Machine-facing encoding of fan-in-two AND/OR circuits #
This file defines a proof-free, on-tape representation of the library's
Basis.andOr2 circuits. A raw circuit is an ordered list of gates. For an
input arity N, wires 0, ..., N - 1 are primary inputs and gate i produces
wire N + i. Thus topological well-formedness says that both references of
gate i are strictly less than N + i. The last gate is the sole output.
The evaluator is intentionally iterative. It stores each wire value in an
array exactly once, so sharing in the circuit DAG does not cause the recursive
recomputation performed by the proof-oriented Circuit.wireValue definition.
The bit format is deterministic and self-delimiting. Naturals use terminated
unary (n one-bits followed by a zero-bit), a gate stores three fixed bits and
two unary references, and a circuit starts with its unary gate count. Exact
decoding rejects truncation and trailing garbage. Unary references make the
format polynomially long in the input arity and number of gates; a binary
format can be added later without changing the raw circuit semantics.

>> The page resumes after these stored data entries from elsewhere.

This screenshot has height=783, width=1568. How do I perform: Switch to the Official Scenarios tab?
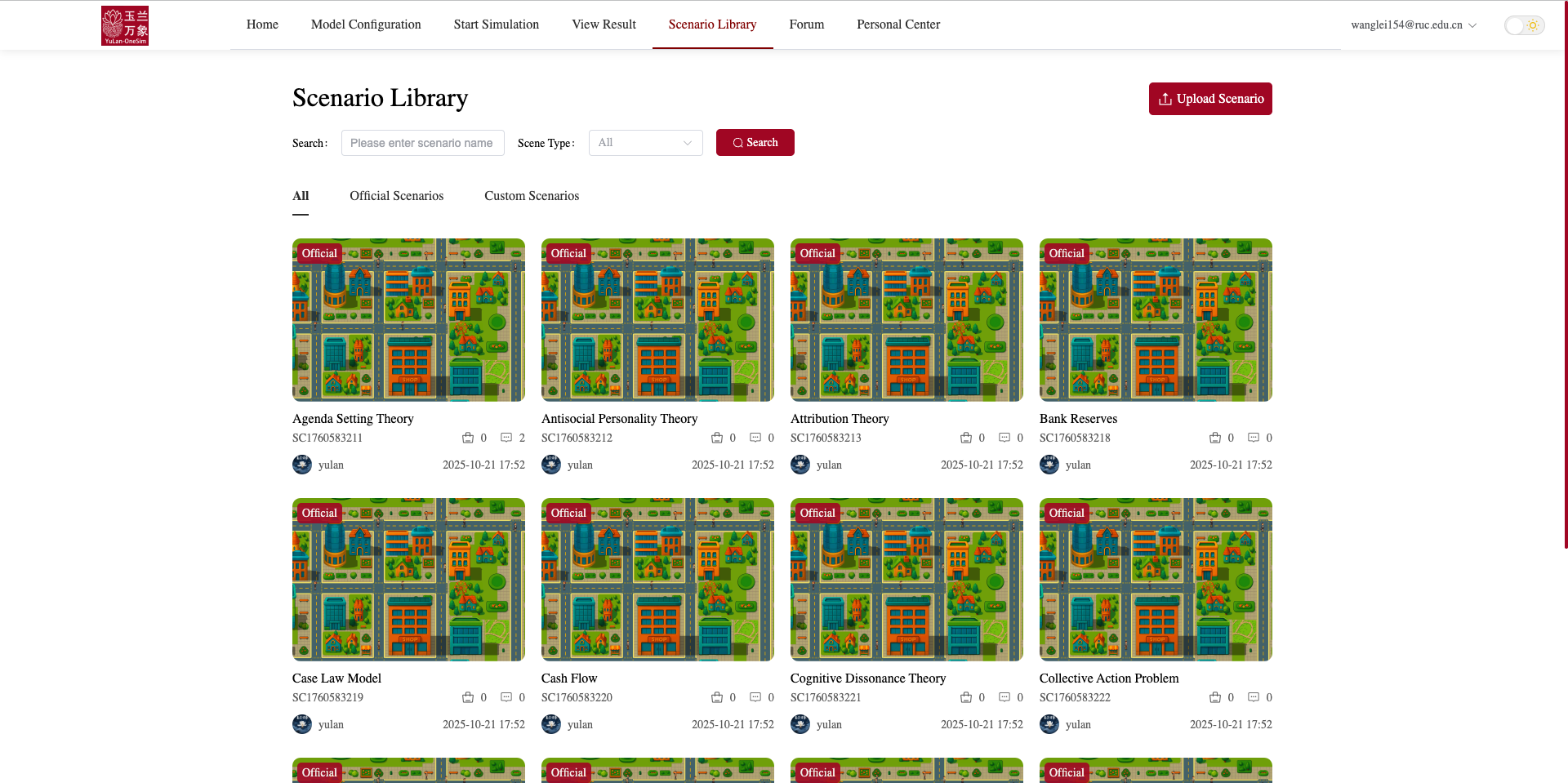coord(396,196)
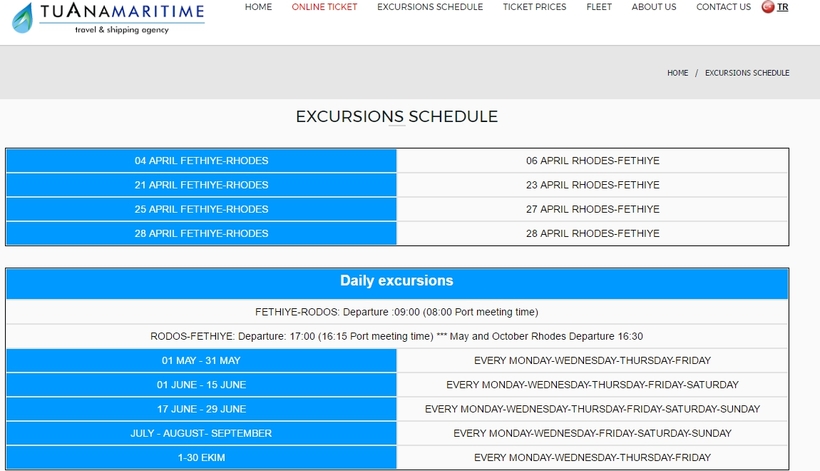Screen dimensions: 820x471
Task: Go to EXCURSIONS SCHEDULE in navigation bar
Action: (x=430, y=7)
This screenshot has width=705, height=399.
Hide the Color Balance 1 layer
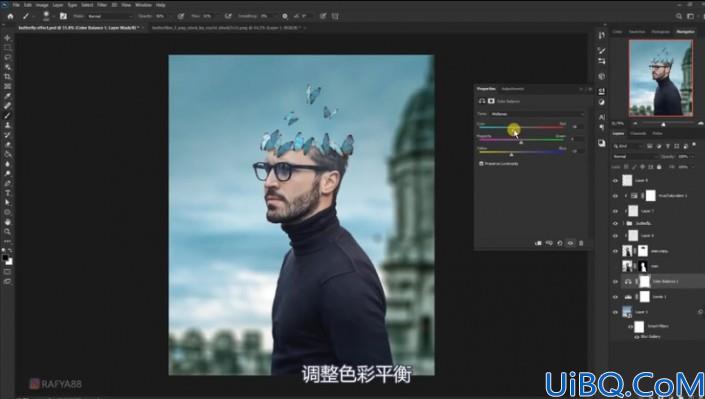(616, 282)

A proof-free fan-in-two AND/OR gate.
input₀ and input₁ are absolute wire indices. Negation flags are applied
before the AND/OR operation, matching Gate.negated in the typed circuit
model.
- op : AndOrOp
Whether the gate computes AND or OR of its (possibly negated) inputs.
- input₀ : ℕ
Absolute wire index of the first input.
- input₁ : ℕ
Absolute wire index of the second input.
- negated₀ : Bool
Whether the first input value is negated before applying
op. - negated₁ : Bool
Whether the second input value is negated before applying
op.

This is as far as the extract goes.